The mayor said the city recently purchased seven Ford Focus vehicles to replace vehicles in various departments. Although each of these vehicle will cost the city $13,500 each, the mayor said it was a good investment overall.
“Since they get 35 miles per gallon and come with three-year warranties, it didn’t make sense to re-assign old police cars to other departments, as was our tradition,” the mayor said.
“Besides, these police cars were eight-cylinder gas guzzlers that had at least 250,000 miles on them or more and were constantly breaking down because of the rough mileage put on them by 24/7 police work,” Gerbounka said.
Recently the city converted an old water truck into a “brine spreader,” something the mayor felt could save money because this piece of equipment can go out on the road during normal working hours and spread a liquid salt solution on roadways before icing or snowfall begins, saving overtime costs.
On the forefront, the mayor said, is a new sanitation collection system pilot program that will take place in the 9th and 10th wards.
“We are waiting on the delivery of this new sanitation truck that mechanically lifts a city supplied garbage container into the hopper,” Gerbounka explained, adding that this will reduce a three-man sanitation team to just a driver.
“Our public works department studied other municipalities that collected their garbage in this manner and are convinced it will be a successful cost saver to taxpayers,” he added.
On another front, the mayor said that previously the city had a hybrid ambulance service composed of the Linden Volunteer Ambulance Service, Linden Emergency Medical Services and Linden Fire Department, and although the mayor said it was an extremely hard decision terminating the Linden Volunteer Ambulance Corps and Linden Emergency Medical Services that have provided excellent ambulance service to residents, he said it was the right decision for Linden.
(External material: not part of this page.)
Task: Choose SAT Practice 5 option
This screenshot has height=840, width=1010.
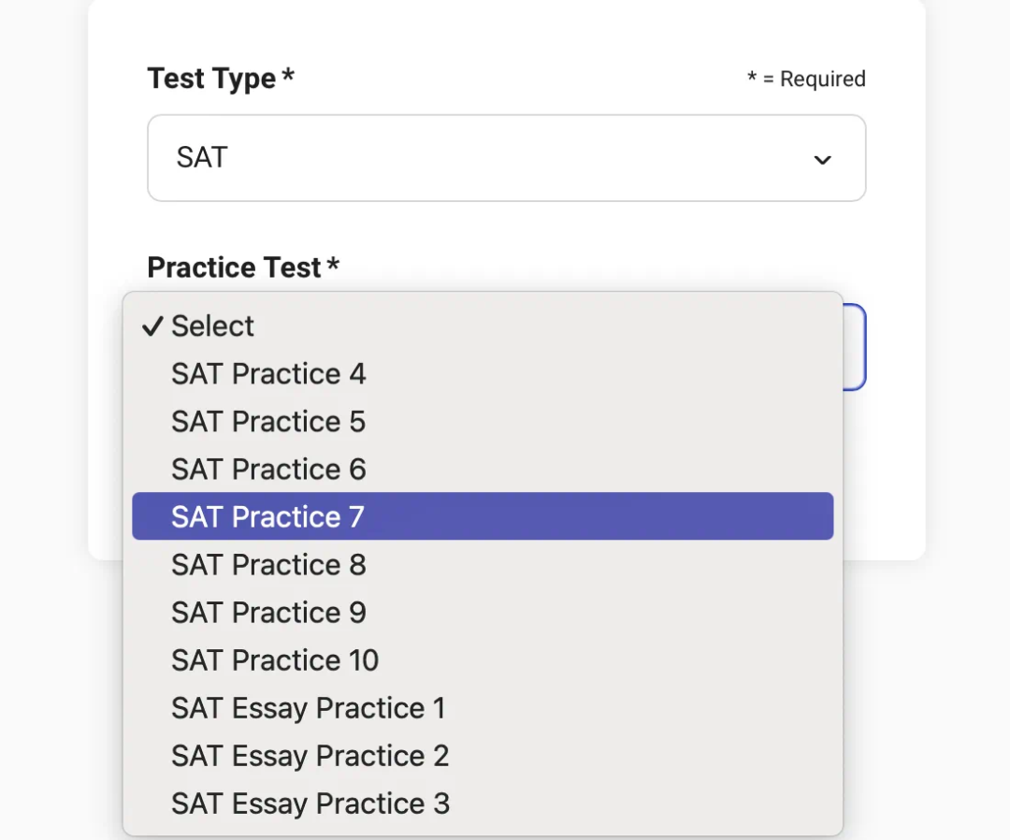Action: pos(268,422)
“Having three agencies providing the same service is not a cost effective way to provide life saving services to a community,” Gerbounka said, adding that although a simple “thank you” is not enough for everything these organizations did for the community, but “it is all I am able to offer.”
Gerbounka also filled residents in on a seven-day economic journey he took this year to Tong Chaum China that was completely paid for by the Chinese government.
“My objective was to introduce Linden to this city of 750,000 residents and show them what we have to offer to Chinese businesses,” the mayor explained.
“I’m confident a strong relationship developed between myself and these Chinese leaders that will be built upon for future development between both cities,” he said.
Gerbounka also reported the city has continued to work toward breaking ground at the old General Motors property on Route 1, but the road has not been easy.
“This could have been accomplished two years ago except ShopRite of Aviation Plaza continues to file nuisance lawsuit after nuisance lawsuit to stall this development because a Super Walmart will provide them with competition,” he said, adding that this has been extremely frustrating for everyone involved.
“Why? Because our city can’t reap the real estate taxes that would be significant when the two anchor stores and approximately ten smaller stores become operational,” the mayor explained.
Meanwhile, he said, efforts to enhance the train station are in the works. The city received a $100,000 grant from the Department of Transportation and has applied for another $250,000 grant.
“So as you can see we have a lot of positive developments coming to fruition in the near future,” the mayor said, pointing out that there is one that is “in our pocket.”
The city recently negotiated a host community benefit agreement with Spectra Energy, a major energy transmission corporation that is burying a 42-inch natural gas line down Lower Road, under the New Jersey Turnpike and Arthur Kill to Manhattan.
“This is a major east coast energy pro-ject that is a tax ratable homerun for Linden” Gerbounka said, explaining that by 2014 Spectra Energy will start paying the city $2.5 million a year in lieu of taxes.
“That will go a long way in helping us reach our goal of tax stabilization,” the mayor said.